Reflecting on trips to destinations as diverse as a synagogue in Morocco and meetings with local young leaders in Belarus and throughout the region, Marcia said she’s been struck by how warmly JDC supporters and staff are received by local Jewish communities across the globe.

“These communities are often small, but there’s joy and happiness every time we go. Our trips, I hope, light a fire for them and show them we care,” she said. “You can go to Board meetings and read reports, but when you see that reaction
from people who know how JDC has changed their lives, it’s so impactful.”

The Second Century Campaign (SCC) is so important because JDC must have the resources it needs to respond nimbly for generations to come, the couple said.

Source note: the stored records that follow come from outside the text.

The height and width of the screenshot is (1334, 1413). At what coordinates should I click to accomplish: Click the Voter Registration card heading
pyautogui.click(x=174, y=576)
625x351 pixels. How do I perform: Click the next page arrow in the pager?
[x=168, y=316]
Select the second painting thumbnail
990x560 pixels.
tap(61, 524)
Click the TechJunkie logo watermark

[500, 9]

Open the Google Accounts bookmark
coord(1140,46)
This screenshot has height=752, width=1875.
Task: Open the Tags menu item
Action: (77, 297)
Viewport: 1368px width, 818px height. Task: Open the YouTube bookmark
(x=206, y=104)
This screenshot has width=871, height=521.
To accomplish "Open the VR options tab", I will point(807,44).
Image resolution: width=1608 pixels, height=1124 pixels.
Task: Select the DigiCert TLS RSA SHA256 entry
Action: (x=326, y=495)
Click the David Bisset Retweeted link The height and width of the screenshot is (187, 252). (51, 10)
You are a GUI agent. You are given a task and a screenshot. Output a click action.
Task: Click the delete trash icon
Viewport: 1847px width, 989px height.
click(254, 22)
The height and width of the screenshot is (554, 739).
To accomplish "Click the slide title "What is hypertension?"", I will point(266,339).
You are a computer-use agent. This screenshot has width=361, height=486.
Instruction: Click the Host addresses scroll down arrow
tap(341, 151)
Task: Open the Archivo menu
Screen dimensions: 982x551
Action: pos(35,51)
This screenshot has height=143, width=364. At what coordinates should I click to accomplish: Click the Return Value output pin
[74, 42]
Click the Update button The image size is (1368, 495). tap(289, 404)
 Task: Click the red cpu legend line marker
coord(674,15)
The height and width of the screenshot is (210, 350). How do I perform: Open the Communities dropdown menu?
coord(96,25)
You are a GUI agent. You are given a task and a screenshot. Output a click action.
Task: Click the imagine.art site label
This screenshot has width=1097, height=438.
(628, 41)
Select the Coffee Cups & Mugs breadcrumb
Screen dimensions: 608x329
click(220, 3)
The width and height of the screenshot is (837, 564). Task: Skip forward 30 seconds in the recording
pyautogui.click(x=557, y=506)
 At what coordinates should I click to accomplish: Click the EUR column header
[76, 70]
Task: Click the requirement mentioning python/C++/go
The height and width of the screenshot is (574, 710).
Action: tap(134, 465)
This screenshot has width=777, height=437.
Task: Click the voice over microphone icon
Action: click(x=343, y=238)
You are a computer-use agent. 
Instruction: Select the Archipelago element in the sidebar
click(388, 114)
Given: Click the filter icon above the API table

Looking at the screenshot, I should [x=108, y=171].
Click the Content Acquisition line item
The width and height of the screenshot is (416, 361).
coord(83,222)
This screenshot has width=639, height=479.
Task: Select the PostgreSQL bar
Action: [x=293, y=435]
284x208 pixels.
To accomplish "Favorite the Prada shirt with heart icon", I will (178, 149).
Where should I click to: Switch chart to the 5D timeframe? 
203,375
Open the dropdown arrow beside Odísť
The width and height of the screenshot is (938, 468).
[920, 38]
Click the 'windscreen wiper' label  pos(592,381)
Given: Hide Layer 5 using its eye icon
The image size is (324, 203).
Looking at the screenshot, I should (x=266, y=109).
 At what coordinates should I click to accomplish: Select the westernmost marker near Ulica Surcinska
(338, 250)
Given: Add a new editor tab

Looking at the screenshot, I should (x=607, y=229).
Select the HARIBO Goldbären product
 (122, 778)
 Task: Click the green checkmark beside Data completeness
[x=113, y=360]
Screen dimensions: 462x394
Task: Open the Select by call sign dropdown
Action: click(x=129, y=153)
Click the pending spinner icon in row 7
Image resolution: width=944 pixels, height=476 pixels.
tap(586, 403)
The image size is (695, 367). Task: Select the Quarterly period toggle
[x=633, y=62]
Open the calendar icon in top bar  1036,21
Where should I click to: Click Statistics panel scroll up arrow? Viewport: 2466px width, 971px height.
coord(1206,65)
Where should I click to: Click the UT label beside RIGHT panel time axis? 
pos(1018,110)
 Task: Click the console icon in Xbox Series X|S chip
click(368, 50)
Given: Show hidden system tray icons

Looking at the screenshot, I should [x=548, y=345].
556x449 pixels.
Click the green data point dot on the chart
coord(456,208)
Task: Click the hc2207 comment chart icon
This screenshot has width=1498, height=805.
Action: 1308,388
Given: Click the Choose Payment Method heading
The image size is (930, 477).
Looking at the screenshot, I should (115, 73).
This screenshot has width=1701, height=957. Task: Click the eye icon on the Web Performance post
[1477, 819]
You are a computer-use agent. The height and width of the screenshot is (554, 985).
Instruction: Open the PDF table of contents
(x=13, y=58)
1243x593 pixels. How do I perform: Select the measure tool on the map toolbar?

“I don’t want to see us fade away after 100 years,” Marcia said. “JDC has a great track record, and I have faith they will continue to do the good work that they have done.”

“JDC doesn’t onlychange other people’s lives.It changed ours, too.”.

Her husband noted that many nonprofits can fundraise from a wide range of American society, but Jewish organizations must depend on the support of a small but generous minority.

“For JDC, if we want to have one of the finest nonprofits in the humanitarian space that works globally on behalf of Jews and others, we have to build a robust endowment,” he said. “It’s even more incumbent on us to ensure that this organization that speaks to our values and our family’s 125-year trip through our grandparents being refugees, years of economic deprivation, and then building a better life will be there for the rest of the Jewish world when they do the same.”

Ultimately, Alan said, supporting JDC feels like a natural part of a life built on service to the Jewish community.

“We’ve worked for overseas causes of the Jewish people for decades through our federation involvement, and we feel like honoring our lifelong commitment to philanthropy by establishing a legacy endowment to JDC is the right message for our family and community,” he said. “JDC doesn’t only change other people’s lives. It changed ours, too.”